(Records from a dataset)
--- START ---

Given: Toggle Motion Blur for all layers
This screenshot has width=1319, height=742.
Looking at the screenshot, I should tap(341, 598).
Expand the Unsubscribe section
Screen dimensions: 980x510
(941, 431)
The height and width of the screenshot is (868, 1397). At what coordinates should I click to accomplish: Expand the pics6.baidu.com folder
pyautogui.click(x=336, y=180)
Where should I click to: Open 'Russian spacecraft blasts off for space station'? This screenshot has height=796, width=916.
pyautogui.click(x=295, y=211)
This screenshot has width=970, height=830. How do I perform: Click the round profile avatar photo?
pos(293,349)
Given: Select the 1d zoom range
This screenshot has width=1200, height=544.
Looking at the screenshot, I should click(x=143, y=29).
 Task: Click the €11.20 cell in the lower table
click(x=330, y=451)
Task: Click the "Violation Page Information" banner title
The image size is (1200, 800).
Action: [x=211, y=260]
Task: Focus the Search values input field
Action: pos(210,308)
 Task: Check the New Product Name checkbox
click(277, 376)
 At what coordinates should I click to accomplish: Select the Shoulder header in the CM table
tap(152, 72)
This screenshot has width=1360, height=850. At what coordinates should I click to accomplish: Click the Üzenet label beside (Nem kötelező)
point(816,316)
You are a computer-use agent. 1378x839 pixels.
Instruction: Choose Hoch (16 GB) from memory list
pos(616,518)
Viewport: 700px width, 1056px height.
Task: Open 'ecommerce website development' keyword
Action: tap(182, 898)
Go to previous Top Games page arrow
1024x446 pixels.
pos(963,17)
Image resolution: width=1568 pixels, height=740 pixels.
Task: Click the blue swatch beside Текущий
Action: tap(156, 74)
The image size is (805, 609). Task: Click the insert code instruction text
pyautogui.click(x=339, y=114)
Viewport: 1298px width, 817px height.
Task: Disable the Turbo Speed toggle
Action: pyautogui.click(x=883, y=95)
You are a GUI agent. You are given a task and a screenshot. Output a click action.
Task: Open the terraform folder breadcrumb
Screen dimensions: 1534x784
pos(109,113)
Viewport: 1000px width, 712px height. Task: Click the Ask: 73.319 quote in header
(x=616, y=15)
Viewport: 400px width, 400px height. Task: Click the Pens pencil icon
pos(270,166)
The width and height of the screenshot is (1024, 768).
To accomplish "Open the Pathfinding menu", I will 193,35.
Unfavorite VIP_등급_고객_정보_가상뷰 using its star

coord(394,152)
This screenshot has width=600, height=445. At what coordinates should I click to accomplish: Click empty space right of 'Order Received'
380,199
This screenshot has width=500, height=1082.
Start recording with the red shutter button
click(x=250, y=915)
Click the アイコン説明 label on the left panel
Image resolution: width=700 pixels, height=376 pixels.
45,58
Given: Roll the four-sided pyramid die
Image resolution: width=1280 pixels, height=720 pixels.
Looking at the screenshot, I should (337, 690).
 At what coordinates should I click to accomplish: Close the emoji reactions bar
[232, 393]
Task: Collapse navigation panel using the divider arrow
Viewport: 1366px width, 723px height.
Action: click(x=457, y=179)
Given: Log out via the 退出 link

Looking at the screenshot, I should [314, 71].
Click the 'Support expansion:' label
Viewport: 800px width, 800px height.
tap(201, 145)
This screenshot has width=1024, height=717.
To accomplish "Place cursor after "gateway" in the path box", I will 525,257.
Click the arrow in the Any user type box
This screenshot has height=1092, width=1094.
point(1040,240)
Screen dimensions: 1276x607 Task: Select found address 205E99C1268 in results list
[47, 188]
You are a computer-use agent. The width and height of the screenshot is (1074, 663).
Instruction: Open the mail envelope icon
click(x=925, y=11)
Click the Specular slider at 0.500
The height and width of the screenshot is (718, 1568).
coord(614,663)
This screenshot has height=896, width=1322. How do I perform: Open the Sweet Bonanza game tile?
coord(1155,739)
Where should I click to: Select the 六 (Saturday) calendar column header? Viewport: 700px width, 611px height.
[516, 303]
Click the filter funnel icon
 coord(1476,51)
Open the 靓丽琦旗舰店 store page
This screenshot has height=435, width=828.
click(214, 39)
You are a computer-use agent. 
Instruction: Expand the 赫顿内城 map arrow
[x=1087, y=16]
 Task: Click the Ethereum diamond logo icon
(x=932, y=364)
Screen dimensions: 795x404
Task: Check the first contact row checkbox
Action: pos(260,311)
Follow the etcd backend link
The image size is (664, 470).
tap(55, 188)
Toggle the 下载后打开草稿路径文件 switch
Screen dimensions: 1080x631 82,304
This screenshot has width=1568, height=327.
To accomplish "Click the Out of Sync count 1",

--- END ---

* Task objective
In the records above, how many lines contain the string "computer"? Only that number should be written.

* Output for this exercise
3